A letter from the Rt Hon. Nick Gibb MP, Minister of State for School Standards, sent in February 2018, states that the school was in the top 1 per cent of primary schools in England for attainment in reading and writing, based in 2017 KS2 results. The school has just under 100 pupils aged 4 to 11. Harby Pre-School has closed. However, the latest full Ofsted report in March 2019 was critical in some respects.

Methodist chapel
 Methodists had begun to hold services from 1769 in their homes, and then in an old coach house given by William Orson for chapel conversion in April 1828. By 1847 the Wesleyan congregation had outgrown the coach house, which was replaced by a chapel built on Orson's land. The foundation stone was laid by C. H. Clark, a Nottingham solicitor, and opening sermons were preached by Rev. John Rattenbury and Rev. James Everett. In 1874 it was refurbished.

In 1926 a new two-manual pipe organ by E. Wragg & Son of Nottingham was installed at a cost of £210, but it was removed when the chapel was modernised for its current use by the Vale Christian Fellowship.

Parish church

 The Parish church at Harby is dedicated to St Mary the Virgin.

The earliest church on the site was probably made of wood, of which there is evidence in the west wall of the nave. The earliest written notice appears in the records of the Bishop of Lincoln, recording a priest at Harby in 1220 called Robert. In the 13th century, the present stone tower was built at the west end of the nave and the wooden nave and chancel were rebuilt in stone. The nave was widened, so that its walls joined the tower at the west end, on the outer edges of the tower buttresses.

The chancel roof was raised in about 1350 and new windows were added.

The first window in the north wall of the chancel nearest to the nave has three panes showing the letter W or VV. It stands for "Virgo virginum", "virgin of virgins" for the dedication of the church to the Blessed Virgin Mary.

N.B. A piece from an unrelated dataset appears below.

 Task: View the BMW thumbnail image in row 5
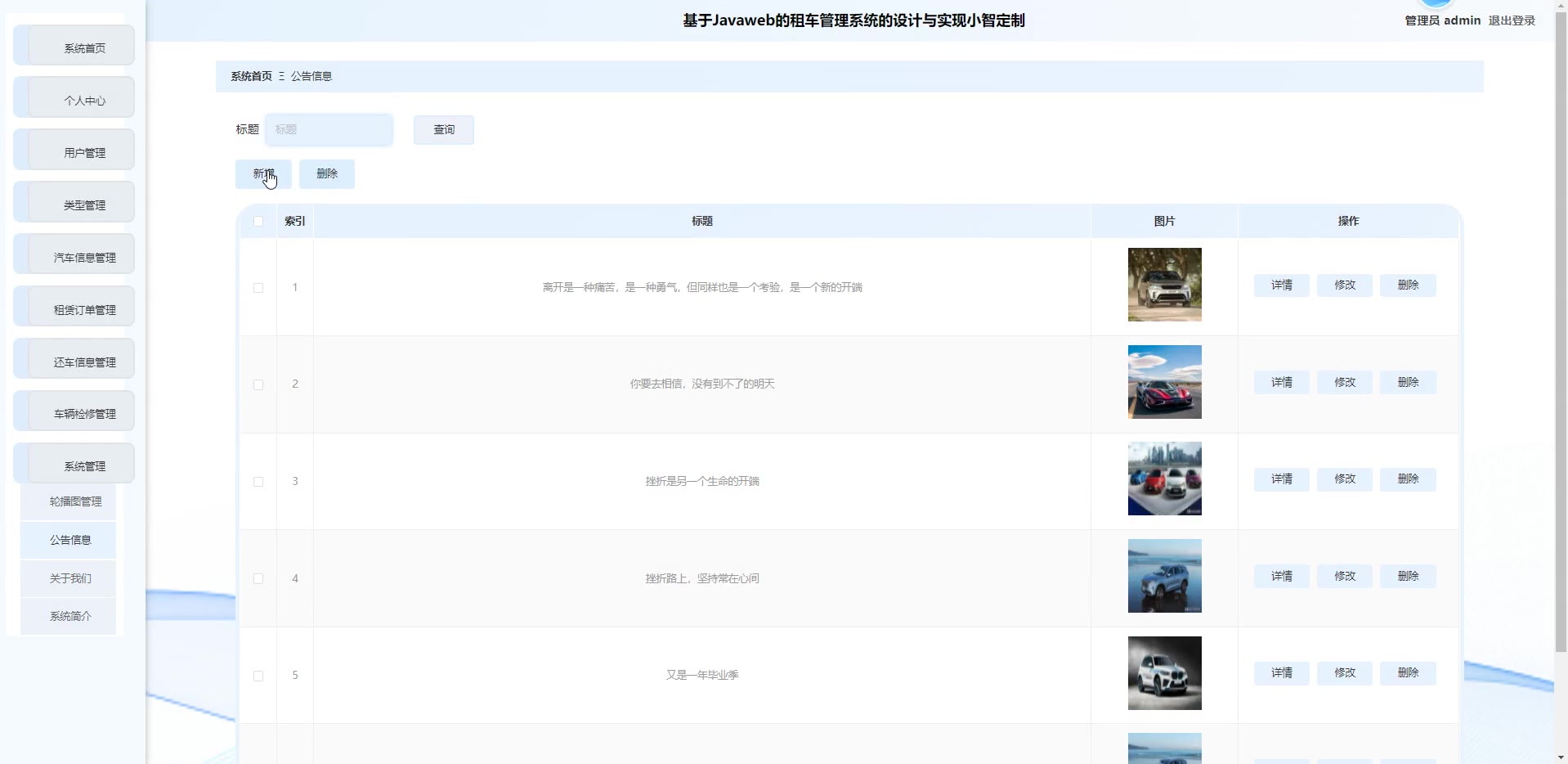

This is the only stained glass in the building. We do not know if this is left from Mediaeval times when all other stained glass was deliberately removed, or dates from after the Reformation in 1539.

A Victorian restoration took place in 1874–1876, the flagstone flooring being replaced by tiles. New pews in the chancel were decorated in the Gothic style. In 1874 the roof was renewed. In 1903, a vestry was built and the organ was placed to face into the chancel. The font was moved again to the east end of the north aisle.

On the wall above the arch at the east end of the nave are four panels. The middle two are wooden boards. One has the coat of arms of George II (reigned 1727–1760). The board above bears the inscription "Fear God, Honour the King". The other two panels show the ten commandments on canvas in wooden frames.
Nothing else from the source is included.